◆ Problem:
Please begin with the line containing "This screenshot has width=1456, height=833." and reproduce each line exactly until the records below end, without any pictures.

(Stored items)
*** Begin section ***
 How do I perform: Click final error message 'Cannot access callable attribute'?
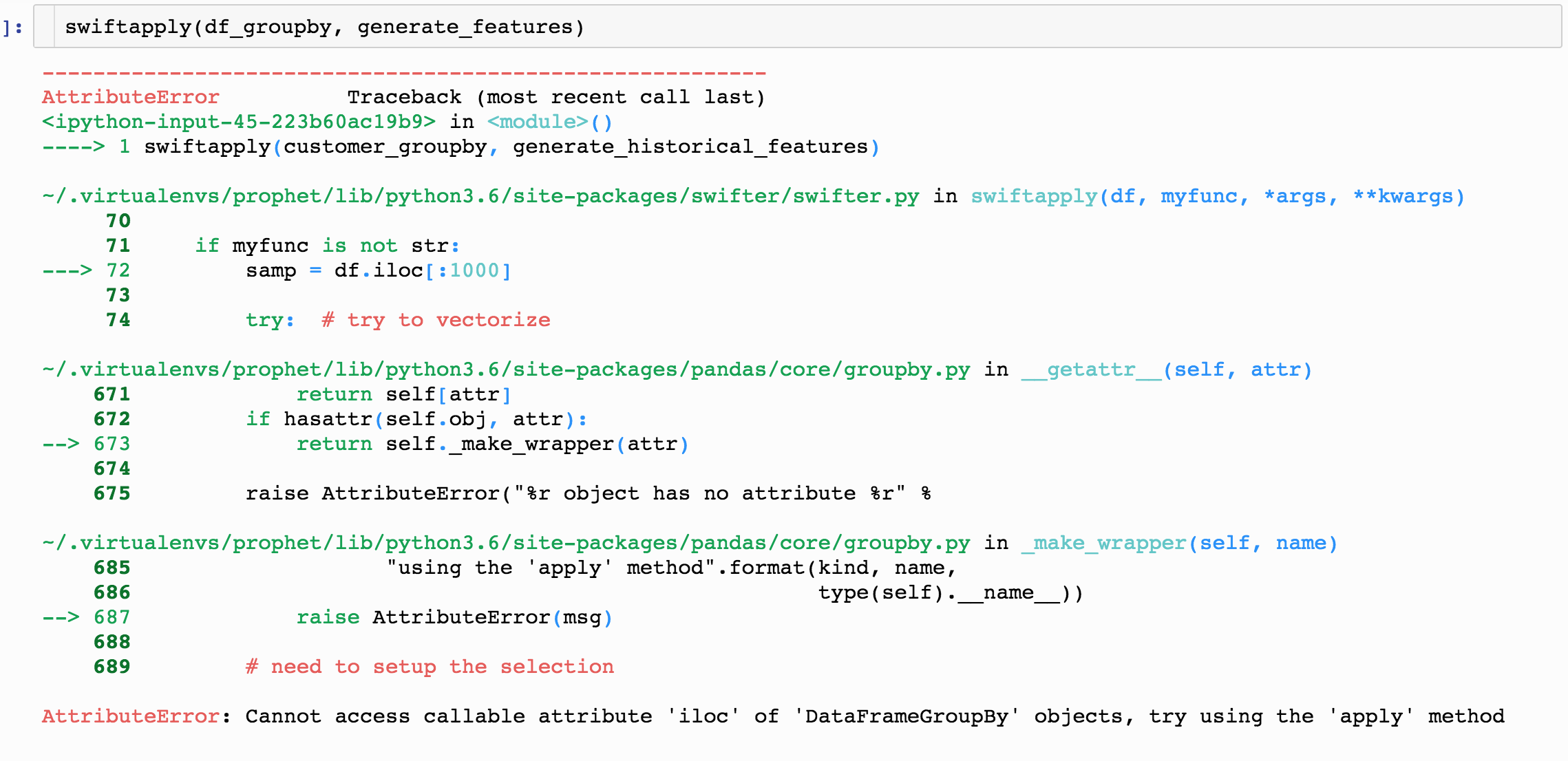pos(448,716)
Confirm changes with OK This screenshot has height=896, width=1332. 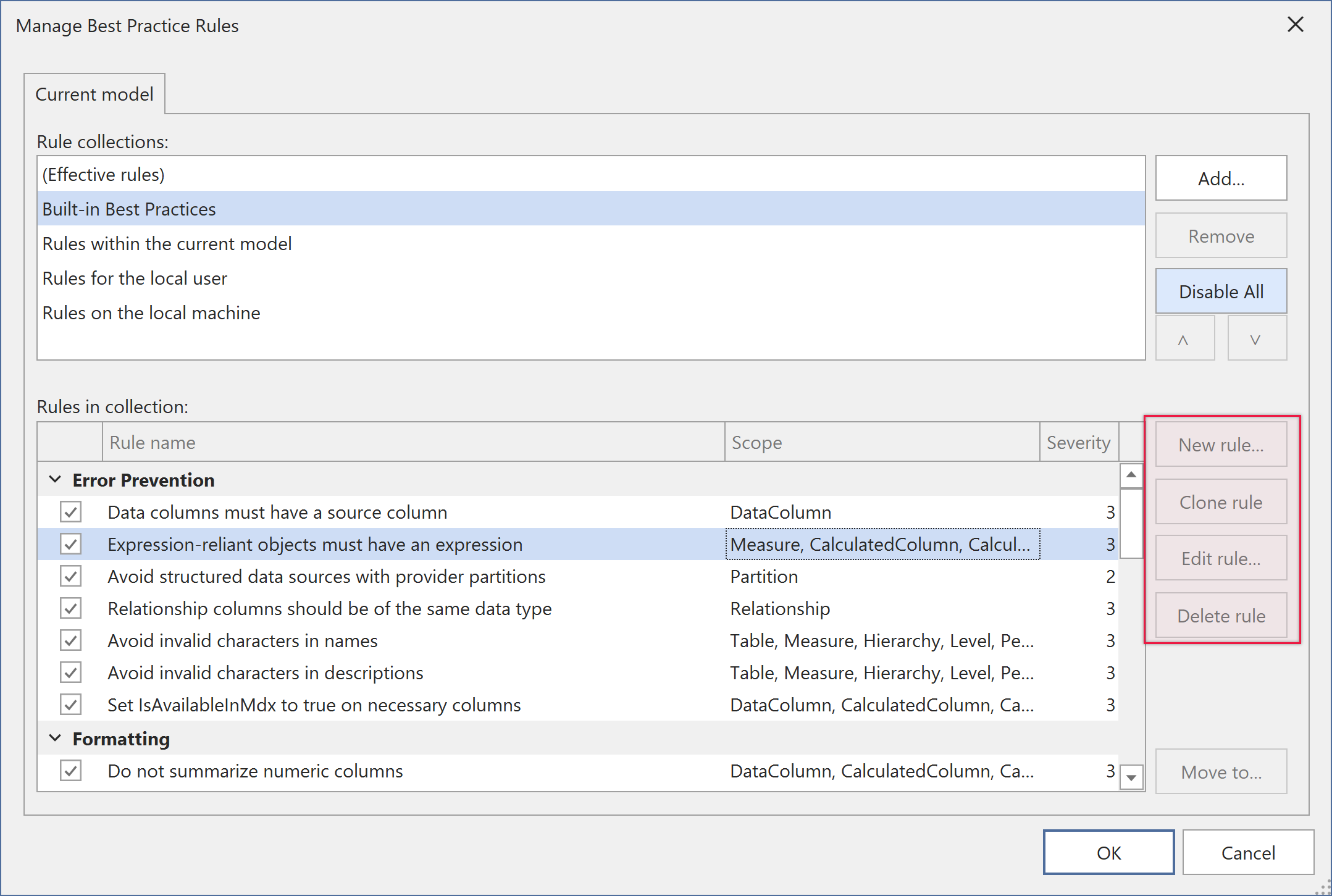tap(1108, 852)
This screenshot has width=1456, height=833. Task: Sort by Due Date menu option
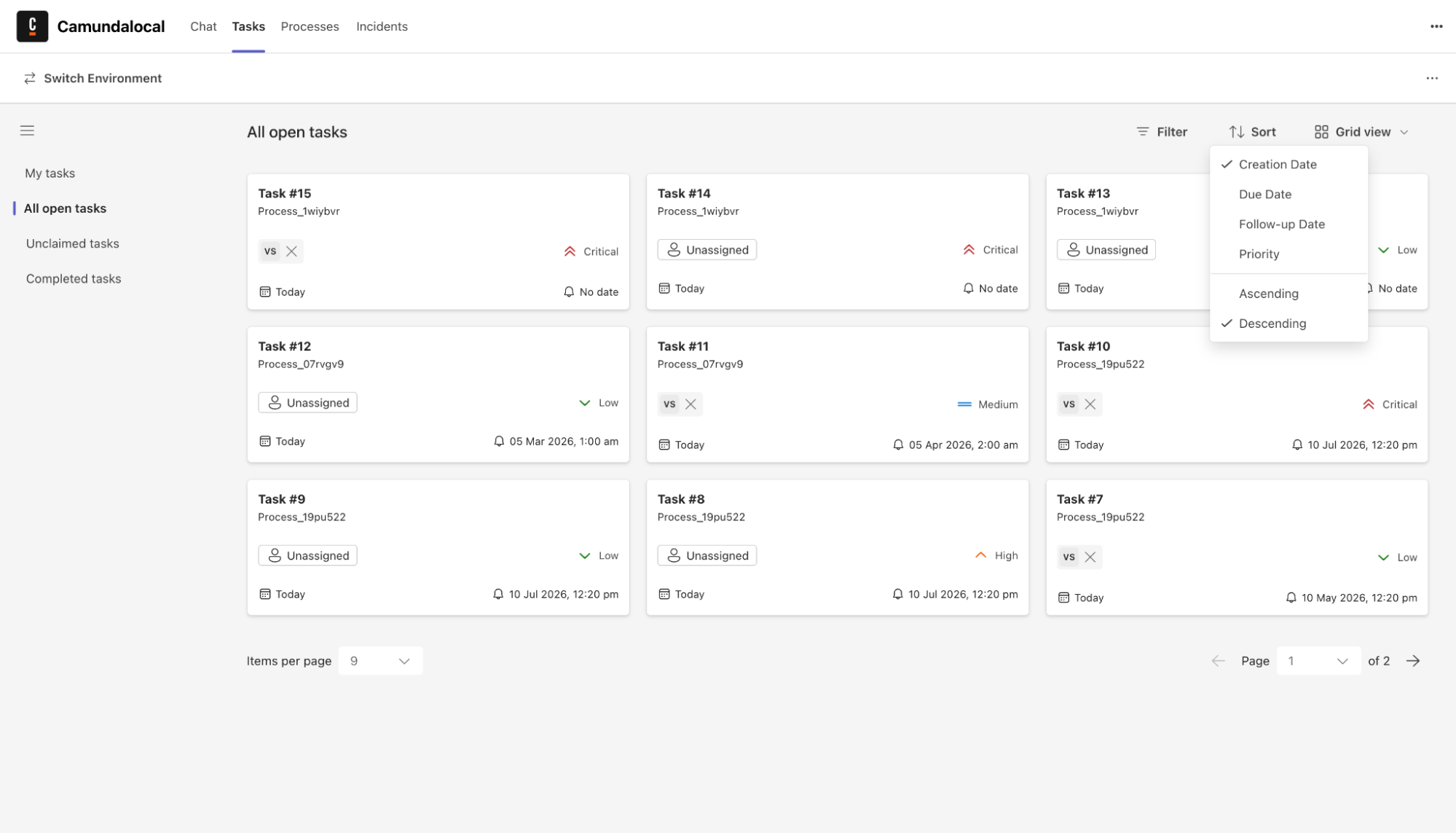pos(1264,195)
*** End section ***
◆ Worked solution:
This screenshot has width=1456, height=833. Task: Sort by Due Date menu option
pos(1264,195)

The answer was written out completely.